- [Directions]: A word-for-word transcription of the data below is required.

- [Saved entries]:
====

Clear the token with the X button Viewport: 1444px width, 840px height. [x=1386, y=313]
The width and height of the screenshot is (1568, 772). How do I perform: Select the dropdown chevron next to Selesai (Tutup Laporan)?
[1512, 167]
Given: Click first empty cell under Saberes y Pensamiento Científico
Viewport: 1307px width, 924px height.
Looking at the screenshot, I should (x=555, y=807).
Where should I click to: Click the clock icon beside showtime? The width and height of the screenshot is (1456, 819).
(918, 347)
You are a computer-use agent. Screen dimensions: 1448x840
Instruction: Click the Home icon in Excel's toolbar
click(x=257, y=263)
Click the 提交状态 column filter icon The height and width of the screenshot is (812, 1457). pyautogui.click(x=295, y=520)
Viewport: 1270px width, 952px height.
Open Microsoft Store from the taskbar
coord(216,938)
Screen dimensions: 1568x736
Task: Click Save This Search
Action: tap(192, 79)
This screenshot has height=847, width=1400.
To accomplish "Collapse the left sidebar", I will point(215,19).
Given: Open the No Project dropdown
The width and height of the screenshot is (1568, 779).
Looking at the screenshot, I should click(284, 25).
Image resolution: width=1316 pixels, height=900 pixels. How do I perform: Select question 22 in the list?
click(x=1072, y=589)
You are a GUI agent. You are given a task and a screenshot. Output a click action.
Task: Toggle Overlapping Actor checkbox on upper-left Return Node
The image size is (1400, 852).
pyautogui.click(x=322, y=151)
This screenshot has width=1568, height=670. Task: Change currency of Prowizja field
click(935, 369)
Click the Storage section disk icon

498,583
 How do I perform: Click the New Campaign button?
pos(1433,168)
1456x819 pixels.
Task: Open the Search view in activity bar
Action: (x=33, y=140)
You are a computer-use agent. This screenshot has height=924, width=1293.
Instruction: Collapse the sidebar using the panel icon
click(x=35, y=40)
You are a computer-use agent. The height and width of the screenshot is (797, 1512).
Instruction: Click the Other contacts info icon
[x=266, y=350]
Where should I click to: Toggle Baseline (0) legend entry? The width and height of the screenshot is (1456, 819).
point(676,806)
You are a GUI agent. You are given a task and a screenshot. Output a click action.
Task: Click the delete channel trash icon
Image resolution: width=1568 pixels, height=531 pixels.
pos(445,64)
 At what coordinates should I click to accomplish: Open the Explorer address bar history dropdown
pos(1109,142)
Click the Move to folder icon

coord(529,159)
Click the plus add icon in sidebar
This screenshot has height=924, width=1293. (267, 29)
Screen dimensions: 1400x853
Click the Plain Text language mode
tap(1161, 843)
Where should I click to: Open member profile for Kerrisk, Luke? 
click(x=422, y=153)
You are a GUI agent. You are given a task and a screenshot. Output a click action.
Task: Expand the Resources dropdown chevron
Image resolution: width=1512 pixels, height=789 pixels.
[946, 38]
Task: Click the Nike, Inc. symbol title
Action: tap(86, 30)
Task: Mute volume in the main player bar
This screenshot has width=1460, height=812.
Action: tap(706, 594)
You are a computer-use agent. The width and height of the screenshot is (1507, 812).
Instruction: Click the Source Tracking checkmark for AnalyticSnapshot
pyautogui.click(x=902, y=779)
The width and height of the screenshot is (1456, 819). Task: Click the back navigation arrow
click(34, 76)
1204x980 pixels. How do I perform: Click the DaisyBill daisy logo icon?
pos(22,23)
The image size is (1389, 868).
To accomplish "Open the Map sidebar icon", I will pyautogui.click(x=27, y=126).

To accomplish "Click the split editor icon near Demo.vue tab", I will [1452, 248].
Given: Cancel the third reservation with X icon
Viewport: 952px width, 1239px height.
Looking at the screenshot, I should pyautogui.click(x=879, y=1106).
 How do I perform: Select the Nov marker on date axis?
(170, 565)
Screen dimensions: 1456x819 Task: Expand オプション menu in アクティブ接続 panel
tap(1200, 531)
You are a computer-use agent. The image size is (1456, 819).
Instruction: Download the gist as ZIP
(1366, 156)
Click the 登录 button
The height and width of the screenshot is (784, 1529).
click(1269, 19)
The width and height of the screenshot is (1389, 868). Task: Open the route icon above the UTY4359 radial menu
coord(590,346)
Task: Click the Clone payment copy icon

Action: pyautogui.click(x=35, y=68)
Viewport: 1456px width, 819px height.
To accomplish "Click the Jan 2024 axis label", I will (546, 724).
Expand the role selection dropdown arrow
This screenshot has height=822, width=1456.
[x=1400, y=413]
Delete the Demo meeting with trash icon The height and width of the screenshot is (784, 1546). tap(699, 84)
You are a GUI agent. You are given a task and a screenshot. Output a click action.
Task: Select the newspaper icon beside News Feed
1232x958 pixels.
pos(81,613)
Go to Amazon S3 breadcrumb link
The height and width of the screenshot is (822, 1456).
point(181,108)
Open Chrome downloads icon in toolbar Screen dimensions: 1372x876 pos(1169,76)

====

- [Response area]:
Clear the token with the X button Viewport: 1444px width, 840px height. [x=1386, y=313]
The width and height of the screenshot is (1568, 772). How do I perform: Select the dropdown chevron next to Selesai (Tutup Laporan)?
[1512, 167]
Given: Click first empty cell under Saberes y Pensamiento Científico
Viewport: 1307px width, 924px height.
Looking at the screenshot, I should (x=555, y=807).
Where should I click to: Click the clock icon beside showtime? The width and height of the screenshot is (1456, 819).
(918, 347)
You are a computer-use agent. Screen dimensions: 1448x840
Instruction: Click the Home icon in Excel's toolbar
click(x=257, y=263)
Click the 提交状态 column filter icon The height and width of the screenshot is (812, 1457). pyautogui.click(x=295, y=520)
Viewport: 1270px width, 952px height.
Open Microsoft Store from the taskbar
coord(216,938)
Screen dimensions: 1568x736
Task: Click Save This Search
Action: tap(192, 79)
This screenshot has height=847, width=1400.
To accomplish "Collapse the left sidebar", I will point(215,19).
Given: Open the No Project dropdown
The width and height of the screenshot is (1568, 779).
Looking at the screenshot, I should click(284, 25).
Image resolution: width=1316 pixels, height=900 pixels. How do I perform: Select question 22 in the list?
click(x=1072, y=589)
You are a GUI agent. You are given a task and a screenshot. Output a click action.
Task: Toggle Overlapping Actor checkbox on upper-left Return Node
The image size is (1400, 852).
pyautogui.click(x=322, y=151)
This screenshot has width=1568, height=670. Task: Change currency of Prowizja field
click(935, 369)
Click the Storage section disk icon

498,583
 How do I perform: Click the New Campaign button?
pos(1433,168)
1456x819 pixels.
Task: Open the Search view in activity bar
Action: (x=33, y=140)
You are a computer-use agent. This screenshot has height=924, width=1293.
Instruction: Collapse the sidebar using the panel icon
click(x=35, y=40)
You are a computer-use agent. The height and width of the screenshot is (797, 1512).
Instruction: Click the Other contacts info icon
[x=266, y=350]
Where should I click to: Toggle Baseline (0) legend entry? The width and height of the screenshot is (1456, 819).
point(676,806)
You are a GUI agent. You are given a task and a screenshot. Output a click action.
Task: Click the delete channel trash icon
Image resolution: width=1568 pixels, height=531 pixels.
pos(445,64)
 At what coordinates should I click to accomplish: Open the Explorer address bar history dropdown
pos(1109,142)
Click the Move to folder icon

coord(529,159)
Click the plus add icon in sidebar
This screenshot has height=924, width=1293. (267, 29)
Screen dimensions: 1400x853
Click the Plain Text language mode
tap(1161, 843)
Where should I click to: Open member profile for Kerrisk, Luke? 
click(x=422, y=153)
You are a GUI agent. You are given a task and a screenshot. Output a click action.
Task: Expand the Resources dropdown chevron
Image resolution: width=1512 pixels, height=789 pixels.
[946, 38]
Task: Click the Nike, Inc. symbol title
Action: tap(86, 30)
Task: Mute volume in the main player bar
This screenshot has width=1460, height=812.
Action: tap(706, 594)
You are a computer-use agent. The width and height of the screenshot is (1507, 812).
Instruction: Click the Source Tracking checkmark for AnalyticSnapshot
pyautogui.click(x=902, y=779)
The width and height of the screenshot is (1456, 819). Task: Click the back navigation arrow
click(34, 76)
1204x980 pixels. How do I perform: Click the DaisyBill daisy logo icon?
pos(22,23)
The image size is (1389, 868).
To accomplish "Open the Map sidebar icon", I will pyautogui.click(x=27, y=126).

To accomplish "Click the split editor icon near Demo.vue tab", I will [1452, 248].
Given: Cancel the third reservation with X icon
Viewport: 952px width, 1239px height.
Looking at the screenshot, I should pyautogui.click(x=879, y=1106).
 How do I perform: Select the Nov marker on date axis?
(170, 565)
Screen dimensions: 1456x819 Task: Expand オプション menu in アクティブ接続 panel
tap(1200, 531)
You are a computer-use agent. The image size is (1456, 819).
Instruction: Download the gist as ZIP
(1366, 156)
Click the 登录 button
The height and width of the screenshot is (784, 1529).
click(1269, 19)
The width and height of the screenshot is (1389, 868). Task: Open the route icon above the UTY4359 radial menu
coord(590,346)
Task: Click the Clone payment copy icon

Action: pyautogui.click(x=35, y=68)
Viewport: 1456px width, 819px height.
To accomplish "Click the Jan 2024 axis label", I will (546, 724).
Expand the role selection dropdown arrow
This screenshot has height=822, width=1456.
[x=1400, y=413]
Delete the Demo meeting with trash icon The height and width of the screenshot is (784, 1546). tap(699, 84)
You are a GUI agent. You are given a task and a screenshot. Output a click action.
Task: Select the newspaper icon beside News Feed
1232x958 pixels.
pos(81,613)
Go to Amazon S3 breadcrumb link
The height and width of the screenshot is (822, 1456).
point(181,108)
Open Chrome downloads icon in toolbar Screen dimensions: 1372x876 pos(1169,76)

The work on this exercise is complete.